◆ What is needed
From the entries below, copy exactly the lines from the one that contains "Open the Новый пользователь tab" through the one that contains "This screenshot has width=1512, height=810.", both included, and only those.

======== Record excerpts

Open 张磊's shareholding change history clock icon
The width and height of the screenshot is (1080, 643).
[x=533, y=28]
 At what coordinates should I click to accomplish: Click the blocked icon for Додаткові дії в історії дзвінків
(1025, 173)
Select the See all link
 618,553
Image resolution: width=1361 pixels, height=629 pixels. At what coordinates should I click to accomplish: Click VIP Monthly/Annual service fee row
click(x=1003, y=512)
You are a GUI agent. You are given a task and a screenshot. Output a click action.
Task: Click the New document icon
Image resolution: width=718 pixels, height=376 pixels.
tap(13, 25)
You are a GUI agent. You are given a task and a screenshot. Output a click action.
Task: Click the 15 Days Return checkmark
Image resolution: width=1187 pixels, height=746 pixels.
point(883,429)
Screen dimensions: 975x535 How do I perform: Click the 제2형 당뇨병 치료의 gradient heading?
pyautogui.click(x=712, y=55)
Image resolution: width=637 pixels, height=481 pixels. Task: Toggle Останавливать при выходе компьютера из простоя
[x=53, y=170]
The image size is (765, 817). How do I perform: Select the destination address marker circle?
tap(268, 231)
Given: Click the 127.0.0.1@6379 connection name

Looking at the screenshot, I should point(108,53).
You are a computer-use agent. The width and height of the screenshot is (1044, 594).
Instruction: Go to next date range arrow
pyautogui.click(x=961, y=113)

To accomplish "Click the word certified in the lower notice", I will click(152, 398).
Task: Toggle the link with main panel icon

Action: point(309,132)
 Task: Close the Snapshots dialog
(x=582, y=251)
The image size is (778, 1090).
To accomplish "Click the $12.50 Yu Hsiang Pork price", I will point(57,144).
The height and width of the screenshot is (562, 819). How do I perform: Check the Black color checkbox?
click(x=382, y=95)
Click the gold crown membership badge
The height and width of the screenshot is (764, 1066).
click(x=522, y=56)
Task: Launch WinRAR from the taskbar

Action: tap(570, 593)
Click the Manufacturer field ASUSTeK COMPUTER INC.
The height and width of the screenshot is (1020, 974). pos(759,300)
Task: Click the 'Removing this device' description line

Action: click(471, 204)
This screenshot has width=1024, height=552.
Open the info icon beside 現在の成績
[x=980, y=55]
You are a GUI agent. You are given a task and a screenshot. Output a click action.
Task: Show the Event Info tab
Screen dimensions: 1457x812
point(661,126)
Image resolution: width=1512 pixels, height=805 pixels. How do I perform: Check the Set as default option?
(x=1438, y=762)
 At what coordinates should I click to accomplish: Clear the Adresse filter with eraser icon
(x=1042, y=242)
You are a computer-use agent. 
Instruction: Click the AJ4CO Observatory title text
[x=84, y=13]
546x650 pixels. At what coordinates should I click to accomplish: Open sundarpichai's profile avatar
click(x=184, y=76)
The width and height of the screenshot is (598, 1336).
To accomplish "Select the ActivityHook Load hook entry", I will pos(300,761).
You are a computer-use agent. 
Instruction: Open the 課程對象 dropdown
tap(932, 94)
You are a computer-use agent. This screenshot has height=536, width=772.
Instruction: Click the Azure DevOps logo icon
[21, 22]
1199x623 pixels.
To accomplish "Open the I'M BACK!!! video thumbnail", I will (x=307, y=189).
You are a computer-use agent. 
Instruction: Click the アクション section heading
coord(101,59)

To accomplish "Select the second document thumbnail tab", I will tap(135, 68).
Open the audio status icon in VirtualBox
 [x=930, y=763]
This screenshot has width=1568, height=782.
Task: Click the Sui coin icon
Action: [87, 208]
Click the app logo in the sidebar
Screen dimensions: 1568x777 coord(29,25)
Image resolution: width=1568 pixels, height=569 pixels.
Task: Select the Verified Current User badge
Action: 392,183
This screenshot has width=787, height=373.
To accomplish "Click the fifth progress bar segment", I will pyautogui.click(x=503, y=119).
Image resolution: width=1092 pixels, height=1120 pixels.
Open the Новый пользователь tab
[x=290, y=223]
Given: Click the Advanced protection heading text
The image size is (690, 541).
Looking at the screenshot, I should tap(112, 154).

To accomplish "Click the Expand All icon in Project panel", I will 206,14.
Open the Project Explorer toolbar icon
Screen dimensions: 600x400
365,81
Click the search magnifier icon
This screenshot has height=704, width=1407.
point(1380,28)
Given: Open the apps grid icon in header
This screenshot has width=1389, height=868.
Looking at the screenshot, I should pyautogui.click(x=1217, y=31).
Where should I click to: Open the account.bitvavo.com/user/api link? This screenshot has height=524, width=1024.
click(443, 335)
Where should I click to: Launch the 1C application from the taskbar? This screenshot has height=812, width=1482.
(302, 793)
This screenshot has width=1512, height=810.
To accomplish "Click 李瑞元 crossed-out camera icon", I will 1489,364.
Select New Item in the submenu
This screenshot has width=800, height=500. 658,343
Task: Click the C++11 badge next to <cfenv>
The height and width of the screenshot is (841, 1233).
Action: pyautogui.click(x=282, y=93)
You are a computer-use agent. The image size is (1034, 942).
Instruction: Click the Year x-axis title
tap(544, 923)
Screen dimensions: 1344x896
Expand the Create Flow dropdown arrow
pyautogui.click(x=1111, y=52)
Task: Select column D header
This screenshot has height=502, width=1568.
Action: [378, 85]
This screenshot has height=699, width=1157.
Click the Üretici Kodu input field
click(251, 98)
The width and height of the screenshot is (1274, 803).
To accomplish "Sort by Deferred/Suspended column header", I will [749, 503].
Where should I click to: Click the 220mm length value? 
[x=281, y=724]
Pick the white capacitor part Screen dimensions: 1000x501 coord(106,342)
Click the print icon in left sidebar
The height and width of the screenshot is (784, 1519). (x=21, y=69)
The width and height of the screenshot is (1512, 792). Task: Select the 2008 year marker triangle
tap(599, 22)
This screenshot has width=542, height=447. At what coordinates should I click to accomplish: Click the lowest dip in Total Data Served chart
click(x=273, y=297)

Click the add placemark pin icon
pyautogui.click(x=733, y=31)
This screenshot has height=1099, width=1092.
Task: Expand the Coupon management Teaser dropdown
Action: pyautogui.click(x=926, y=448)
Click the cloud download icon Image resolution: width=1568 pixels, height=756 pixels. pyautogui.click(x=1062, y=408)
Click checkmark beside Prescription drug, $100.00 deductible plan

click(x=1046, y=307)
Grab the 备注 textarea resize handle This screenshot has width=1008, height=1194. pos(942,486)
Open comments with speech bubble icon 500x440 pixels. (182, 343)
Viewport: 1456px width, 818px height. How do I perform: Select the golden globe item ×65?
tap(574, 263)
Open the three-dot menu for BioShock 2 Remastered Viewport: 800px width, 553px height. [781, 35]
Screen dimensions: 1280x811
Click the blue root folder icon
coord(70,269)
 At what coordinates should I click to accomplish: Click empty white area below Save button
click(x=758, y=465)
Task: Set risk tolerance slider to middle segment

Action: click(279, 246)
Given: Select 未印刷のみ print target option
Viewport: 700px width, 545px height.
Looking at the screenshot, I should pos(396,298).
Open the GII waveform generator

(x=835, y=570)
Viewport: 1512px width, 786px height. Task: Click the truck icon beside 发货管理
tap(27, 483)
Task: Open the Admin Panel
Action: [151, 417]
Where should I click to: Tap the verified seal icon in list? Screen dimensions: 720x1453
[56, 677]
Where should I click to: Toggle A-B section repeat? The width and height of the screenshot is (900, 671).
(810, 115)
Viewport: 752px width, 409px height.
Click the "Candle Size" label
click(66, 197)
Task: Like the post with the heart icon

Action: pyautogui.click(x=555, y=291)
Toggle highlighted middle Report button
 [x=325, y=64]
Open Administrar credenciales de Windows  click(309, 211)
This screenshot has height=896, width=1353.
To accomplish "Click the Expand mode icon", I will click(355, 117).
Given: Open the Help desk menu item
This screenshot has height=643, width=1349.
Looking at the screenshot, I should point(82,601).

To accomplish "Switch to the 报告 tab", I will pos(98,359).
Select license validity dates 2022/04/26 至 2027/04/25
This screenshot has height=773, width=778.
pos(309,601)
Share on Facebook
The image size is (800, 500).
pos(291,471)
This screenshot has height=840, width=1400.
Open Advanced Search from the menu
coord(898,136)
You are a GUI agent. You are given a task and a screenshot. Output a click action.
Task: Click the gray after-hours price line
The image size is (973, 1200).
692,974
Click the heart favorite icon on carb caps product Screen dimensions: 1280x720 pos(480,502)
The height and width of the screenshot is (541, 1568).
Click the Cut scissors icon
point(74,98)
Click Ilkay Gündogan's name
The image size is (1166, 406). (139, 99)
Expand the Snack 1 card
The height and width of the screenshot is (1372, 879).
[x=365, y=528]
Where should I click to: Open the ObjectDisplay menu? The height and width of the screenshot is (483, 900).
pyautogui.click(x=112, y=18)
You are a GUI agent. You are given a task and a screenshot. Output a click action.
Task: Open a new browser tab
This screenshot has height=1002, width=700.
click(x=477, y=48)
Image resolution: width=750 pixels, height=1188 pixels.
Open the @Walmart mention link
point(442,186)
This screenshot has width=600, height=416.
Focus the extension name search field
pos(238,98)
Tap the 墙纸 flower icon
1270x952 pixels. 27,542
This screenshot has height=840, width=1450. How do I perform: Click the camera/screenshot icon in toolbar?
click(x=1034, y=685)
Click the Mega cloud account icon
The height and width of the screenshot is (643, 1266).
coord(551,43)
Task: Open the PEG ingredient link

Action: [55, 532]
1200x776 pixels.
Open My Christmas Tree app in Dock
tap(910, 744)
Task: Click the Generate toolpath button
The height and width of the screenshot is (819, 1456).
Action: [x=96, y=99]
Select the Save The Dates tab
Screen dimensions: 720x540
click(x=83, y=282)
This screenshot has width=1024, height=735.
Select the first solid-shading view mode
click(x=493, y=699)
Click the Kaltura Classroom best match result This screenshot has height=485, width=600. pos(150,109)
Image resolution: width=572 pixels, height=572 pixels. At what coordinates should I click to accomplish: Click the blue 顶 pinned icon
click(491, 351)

================

◆ Written solution
Open the Новый пользователь tab
[x=290, y=223]
Given: Click the Advanced protection heading text
The image size is (690, 541).
Looking at the screenshot, I should tap(112, 154).

To accomplish "Click the Expand All icon in Project panel", I will 206,14.
Open the Project Explorer toolbar icon
Screen dimensions: 600x400
365,81
Click the search magnifier icon
This screenshot has height=704, width=1407.
point(1380,28)
Given: Open the apps grid icon in header
This screenshot has width=1389, height=868.
Looking at the screenshot, I should pyautogui.click(x=1217, y=31).
Where should I click to: Open the account.bitvavo.com/user/api link? This screenshot has height=524, width=1024.
click(443, 335)
Where should I click to: Launch the 1C application from the taskbar? This screenshot has height=812, width=1482.
(302, 793)
This screenshot has width=1512, height=810.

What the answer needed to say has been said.